> [Working data]
# # #
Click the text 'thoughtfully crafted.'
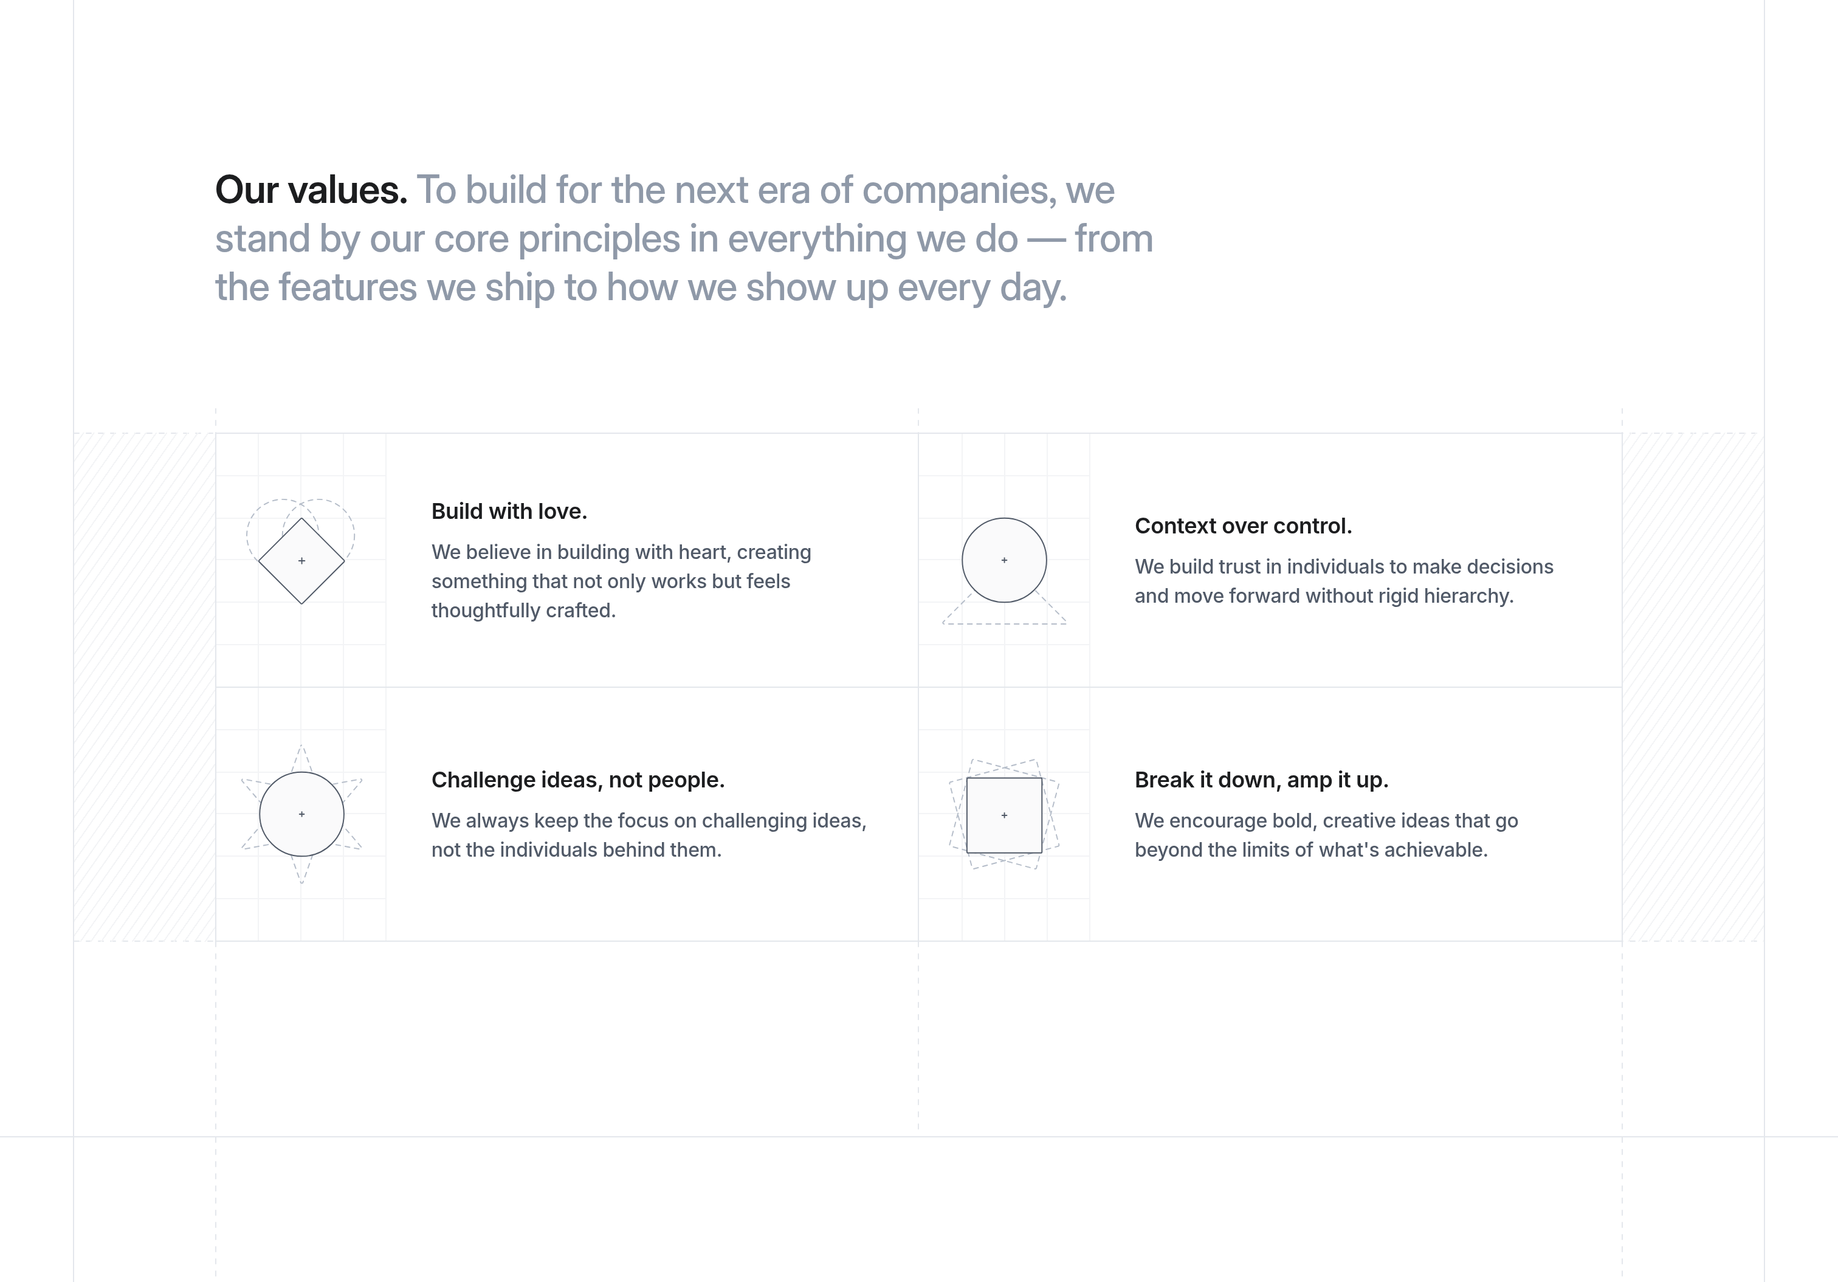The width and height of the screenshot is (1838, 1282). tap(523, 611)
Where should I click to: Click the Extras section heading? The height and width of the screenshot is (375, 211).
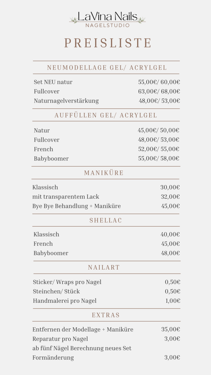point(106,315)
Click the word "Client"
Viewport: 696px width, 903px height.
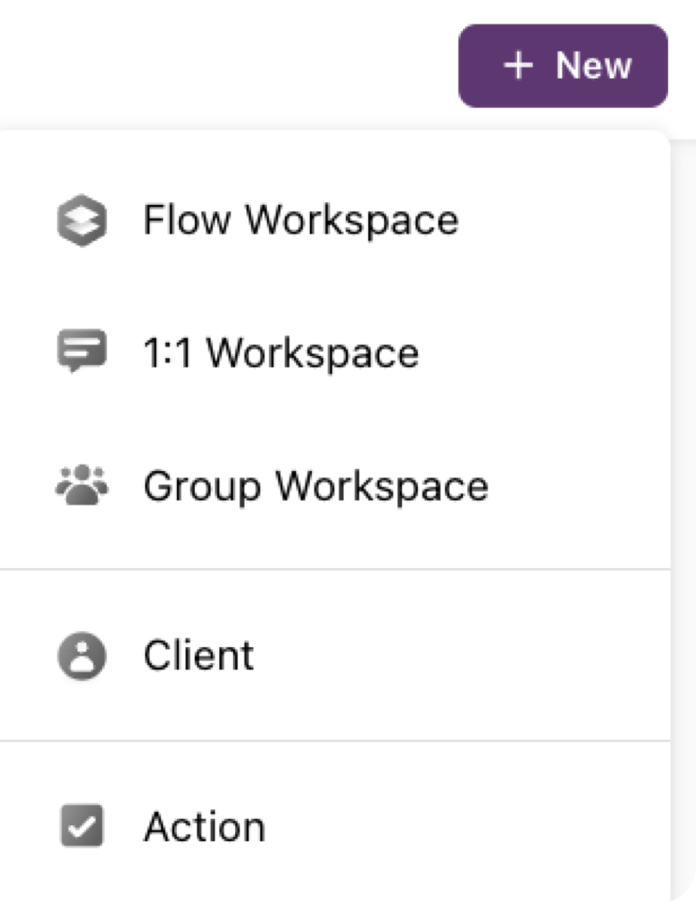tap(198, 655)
# # #
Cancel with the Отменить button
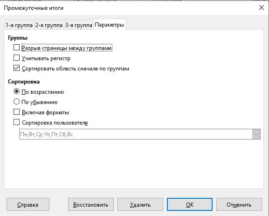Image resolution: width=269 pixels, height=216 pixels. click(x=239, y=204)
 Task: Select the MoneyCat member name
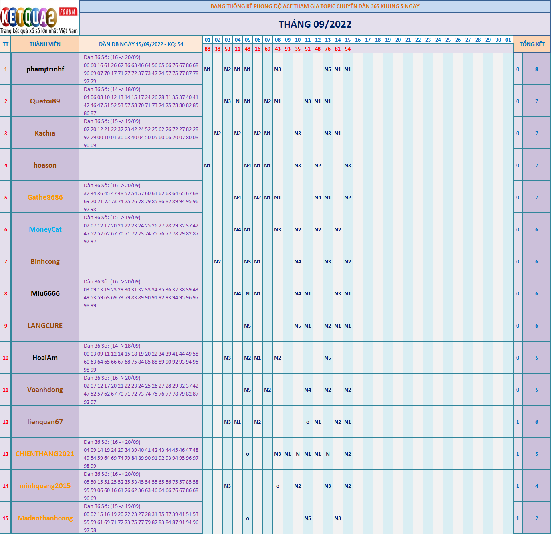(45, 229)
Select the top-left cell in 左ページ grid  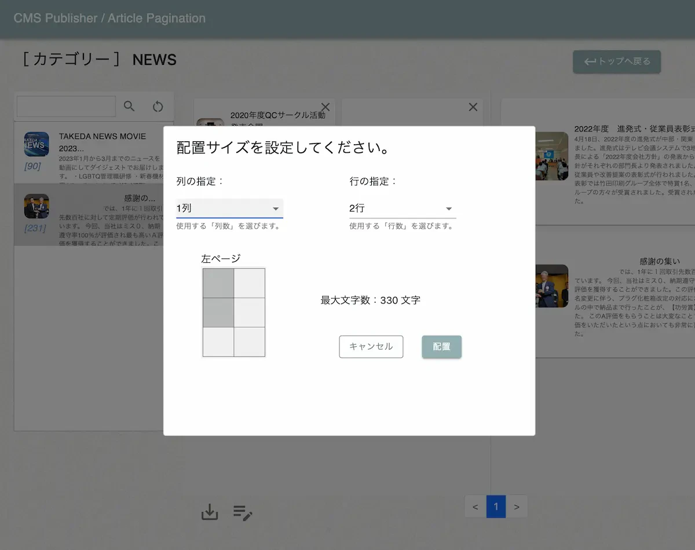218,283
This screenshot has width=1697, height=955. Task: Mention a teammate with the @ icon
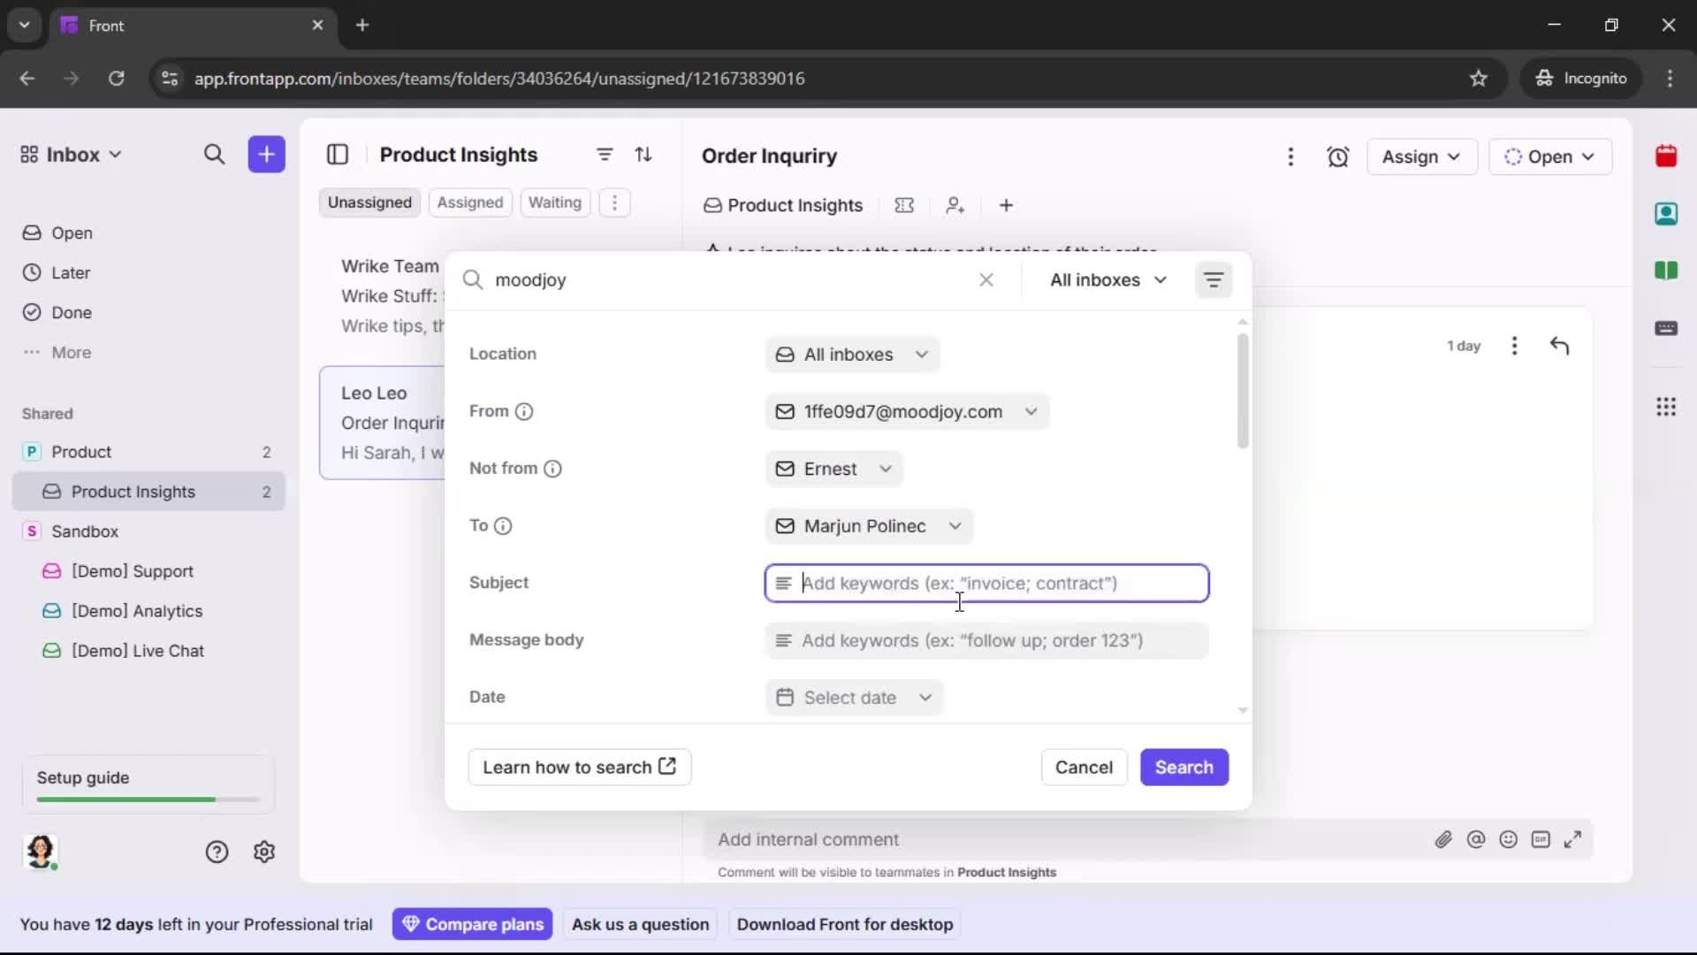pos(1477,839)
# # #
Count the lines of the material above that contain the string "Task", matching case exactly, and give only the number.

2